It will probably come as no surprise to anyone familiar with the weird and wonderful work of Dave Molloy that this so-called ‘Chamber Choir Musical’ is an extraordinary confection. I listened to it on the same day as seeing the London premiere of his Ghost Quartet – a song-cycle about love, death, and whiskey – and with other pieces of his at the back of my mind – his ‘electropop’ Broadway hit Natasha, Pierre and the Great Comet of 1812 and Preludes, his psychodrama on Rachmaninov’s crisis of confidence – I felt like I was beginning to feel at home in his head. The musical language is grabby, inclusive, and yet ‘out there’ and it screams ‘all round practitioner’ – performer, composer, orchestrator; his way with text is no less virtuosic – as brilliant and witty as it is obtuse. The work is, in a word, bonkers.

Octet is entirely a cappella and as such wholly appropriate to the confusion of voices and shape-shifting bedlam of the Internet. It’s about our addiction to a technology with the power to bring us together as surely as to drive us apart. It’s about the affront to nature, human and otherwise, it’s about obsession, isolation, dependancy, it’s about the fragile boundary between reality and fantasy. Like, swipe, refresh. Check status, email, updates.

What I love about Malloy’s concept here – and his texts are drawn from a heady mix of internet comment boards, scientific debates, religious texts and Sufi poetry – is that he cuts right back to the bare bones of our basic mode of communication: words. The distinction between spoken and sung is thrown into sharp relief as only music theatre can and verbal and harmonic dexterity is where most if not all of the tension lies. It threatens to blow your mind as surely as the strident collision of voices out there in cyberspace.

Like most of Malloy’s work (and all musical theatre) there are ‘numbers’ and they behave like tracks on an album. There’s a funky (and funny) one called ‘Candy’ which brilliantly parodies the obsessive compulsive nature (and potential disorder) of gaming. Tooth decay/mind decay. There’s a rather more sinister, even scarifying, one ‘Solo’ at the heart of the piece – a viciously funny swipe (is that left or right?) at online chatting/dating. There’s a Hymn ‘Monster’ (no prizes for guessing what that is) and an hallucinatory number ‘Little God’ which attempts to address the ‘black hole’ of technological advance. And yet in ‘Beautiful’ a glimmer of the positive is expressed with the idea that for some relating to others ‘virtually’ can help them find ‘reality’ in themselves. Octet is bookended with the harmonic consonance of our relationship to the natural world in two hymns – ‘The Forest’ and ‘The Field’ (the latter a very human counterpoint) – and they are in themselves hopeful.
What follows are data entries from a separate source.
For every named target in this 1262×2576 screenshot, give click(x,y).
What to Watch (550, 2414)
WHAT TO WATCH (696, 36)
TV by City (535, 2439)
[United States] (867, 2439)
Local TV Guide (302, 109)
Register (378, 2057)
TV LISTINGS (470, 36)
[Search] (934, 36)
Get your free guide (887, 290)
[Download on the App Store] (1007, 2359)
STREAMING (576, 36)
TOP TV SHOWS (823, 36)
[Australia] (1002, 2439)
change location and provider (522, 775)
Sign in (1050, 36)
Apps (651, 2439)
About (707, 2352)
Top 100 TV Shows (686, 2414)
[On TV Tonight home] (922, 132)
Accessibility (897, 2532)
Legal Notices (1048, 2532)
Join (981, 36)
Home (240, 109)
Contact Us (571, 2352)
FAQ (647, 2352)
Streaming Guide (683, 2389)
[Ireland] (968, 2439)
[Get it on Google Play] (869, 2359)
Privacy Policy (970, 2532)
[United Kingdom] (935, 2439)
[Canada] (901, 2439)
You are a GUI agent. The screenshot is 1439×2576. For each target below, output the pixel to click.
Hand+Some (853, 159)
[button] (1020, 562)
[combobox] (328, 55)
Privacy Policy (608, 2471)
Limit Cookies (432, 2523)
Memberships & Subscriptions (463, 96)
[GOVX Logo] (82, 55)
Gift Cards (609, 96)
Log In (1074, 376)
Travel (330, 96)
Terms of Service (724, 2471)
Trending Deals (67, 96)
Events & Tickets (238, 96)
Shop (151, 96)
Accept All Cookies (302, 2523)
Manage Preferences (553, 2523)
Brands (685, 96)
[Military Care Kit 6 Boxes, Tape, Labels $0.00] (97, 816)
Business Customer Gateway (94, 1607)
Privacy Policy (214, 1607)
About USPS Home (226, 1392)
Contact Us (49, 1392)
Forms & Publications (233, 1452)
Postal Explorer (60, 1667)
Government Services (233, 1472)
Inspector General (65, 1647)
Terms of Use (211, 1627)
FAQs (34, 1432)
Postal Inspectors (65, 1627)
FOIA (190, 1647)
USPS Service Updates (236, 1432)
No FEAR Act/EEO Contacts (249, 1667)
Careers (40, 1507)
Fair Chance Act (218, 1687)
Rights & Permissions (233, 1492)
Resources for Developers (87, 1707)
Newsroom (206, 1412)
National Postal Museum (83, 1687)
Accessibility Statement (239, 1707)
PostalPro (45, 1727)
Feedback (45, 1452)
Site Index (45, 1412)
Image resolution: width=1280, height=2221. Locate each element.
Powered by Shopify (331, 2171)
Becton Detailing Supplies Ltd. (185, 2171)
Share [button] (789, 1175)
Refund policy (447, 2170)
So I am left with the dichotomy of wanting to hear Octet again for clarity but resisting doing so because its beauty undoubtedly lies in its complexity and its impact in its unexpected ‘otherness’. To be perfectly honest I’m not entirely sure I want to hear it again – and I mean that as a compliment. It’s a one-off. I wish I’d experienced it live. But this is the next best thing: a live recording at the work’s World Premiere at Signature Theatre, New York.